About a week ago Norton detected a "downloader" virus during a system scan. I followed the suggested steps to get rid of it (which was just to disable system restore and rescan) and no more viruses were detected. However every few hours Norton will detect a "Portscan" from IP address 64.71.255.198(domain(53)). After this the internet connection becomes extremely slow for maybe half an hour. Lately however, the portscans have ceased yet the internet will still become extremely slow every once in awhile then speed up again.

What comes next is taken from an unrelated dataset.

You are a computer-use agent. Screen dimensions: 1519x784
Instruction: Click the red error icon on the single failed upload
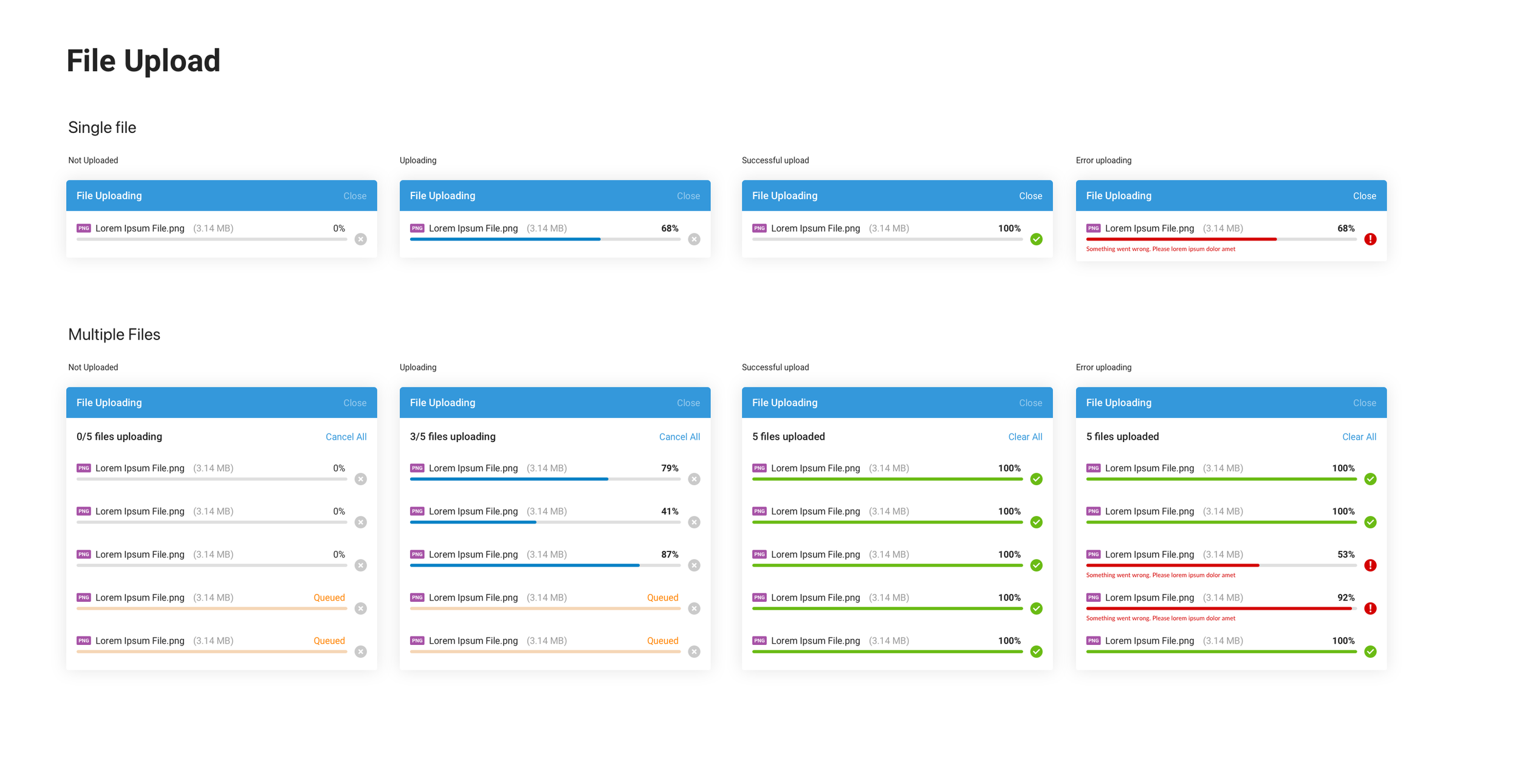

I've googled this problem and I haven't found anyone with the exact same problem as me. A lot of solutions to do with Norton and portscanning are from a few years ago and mention using a program called Ewido to find hidden trojans or something, but it does not exist anymore. The thing is the internet connection on other computers is fine (using a router) while this happens, so I don't think it's a virus that's just taking up bandwidth, and from my googling the IP address listed is actually Rogers Cable, but I'm a little wary disabling Norton in case someone is trying to gain access to my computer, and it seems unlikely Norton detected a downloader virus right before my connection slowed down by coincidence.

Any suggestions? Thanks.

 

[Brian_tii]

If your cable provider is Rogers... I'd say you have a false positive with Norton and it's blocking legitimate DNS traffic. This is what I got from an nslookup of that adresss.... Norton is fairly good for AV, not exactly good on the IDS / IPS / network traffic side:

Name: dns.rnc.net.cable.rogers.com
Address: 64.71.255.198

I'd run an "ipconfig /all" from your command line, verify your DNS server is set to 64.71.255.198, and assuming it is, disable the blocking of that within Norton.

 

[jonathan142]

Well I just found out something strange. According to Rogers over this month we have uploaded 30GB. The thing is none of us use torrents, and usually the monthly upload usage is 1 or 2GB, could this virus be uploading data from my computer?

 

[Brian_tii]

Yeah... I'd say you've got something going on with your computer. I'd recommend a good AV program and / or formatting your machine and reinstalling the OS.

 

[jonathan142]

Hmm I'll try Malwarebytes and update the results, thanks for the help.

 

[jonathan142]

The scan detected a couple registry files from antivirus soft which infected our computer maybe a year ago, I'll see if any more portscans show up.

 

[jonathan142]

No more portscans have showed up, and no more ridiculous 1Gb upload days, however upload usage is still about 1/3 of download which seems higher than normal but I'm not sure. Does this sound normal to you?

 

[Brian_tii]

Eh... I'm really not sure. I've never paid attention to ratios... but seems plausible to me depending on what you're doing.

 

[jonathan142]

Best answer selected by jonathan142.